Healdsburg Jazz Festival honors Billy Hart

Musicians from jazz drummer Billy Hart's long career join him for a two-day tribute at the upcoming Healdsburg Jazz Festival.|

Listening to the music of internationally known veteran jazz drummer Billy Hart is a little like the musical equivalent of windsurfing: his drum beat lifts you up, then gently lets you back down; it leads first one way, and then another.

During his half-century career Hart, now 75, has played with all the greats - Herbie Hancock, McCoy Tyner, Stan Getz, Miles Davis and many more.

And yet Hart seems flattered, and mildly embarrassed, by the Healdsburg Jazz Festival’s decision to open its 18th annual, 10-day celebration of jazz next week with a two-day tribute to him, reuniting the drummer with collaborators from his own bands from the past four decades.

“As much of an honor as that is, it’s gonna be hard work,” Hart said with a laugh, speaking by phone from his home in Montclair, N.J.

After all, he’ll be playing every set for two days.

“I have to,” he said. “They’re my bands. They’re my musical concepts from the recordings that I’ve made.”

Hart will perform with his current group, the Billy Hart Quartet, as well as early ‘80s collective Quest, and two groups named for the albums they recorded with Hart: Enchance and Oceans of Time.

While the festival will feature many other acts, including 12-year-old Grammy-winning piano prodigy Joey Alexander, the Hart tribute will set the tone, demonstrating the wide range that jazz can encompass, from abstract experimentation to reinterpreted standards, not to mention virtually every culture in the world.

Jessica Felix, the founder and artistic director the Healdsburg Jazz Festival, thinks it’s high time musicians and fans paid tribute to Hart, who has played at 11 of Healdsburg’s 17 jazz festivals so far.

“Billy is pretty humble,” Felix said. “Billy and I were trying to remember when we first met, but it was in the ‘80s sometime. It’s been a great evolution, learning to know him. That’s the incredible part about Billy. Until you spend time with him, you don’t know his history and what he’s done, because he’s been there for everybody.”
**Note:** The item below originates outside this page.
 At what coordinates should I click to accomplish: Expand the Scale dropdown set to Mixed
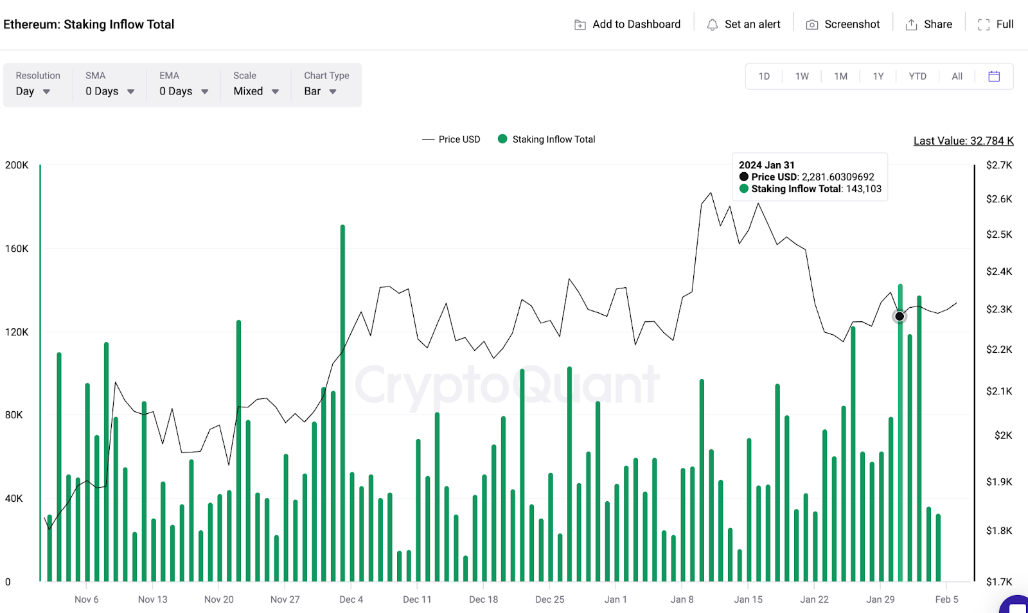click(x=254, y=91)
The secret to Hart’s phenomenal, lifelong growth as a musician is his willingness to learn from everyone he has played with, said New York area tenor saxphonist Craig Handy, who has worked with Hart since the ‘80s and will appear with him at the Healdsburg Jazz Festival.

“Billy has made himself indispensable to almost anybody who was in need of a drummer,” Handy said, “and the way he did that was he learned everybody’s music, so if somebody needed a sub, they’d call him. Pretty soon, he was the main drummer. He’s been doing that for basically his entire career, with everybody he’s played with.”

In addition to his work as a musician, Hart also continues to teach music at Oberlin College in Ohio, Stanford University and elsewhere, including a workshop earlier this year at Sonoma State University.

“Jazz is American classical music,” Hart declares to students and colleagues alike. “Every culture on the planet Earth has a folk music that evolves into a classical music, so America did the same thing, just like anybody else.”

Even though his Healdsburg Jazz Festival appearance requires relearning some music he has not played in a long time, Hart looks forward to working with musicians from every stage of his long career.?“It’s exciting to get together with these guys again,” he said. “It’s like a family reunion.”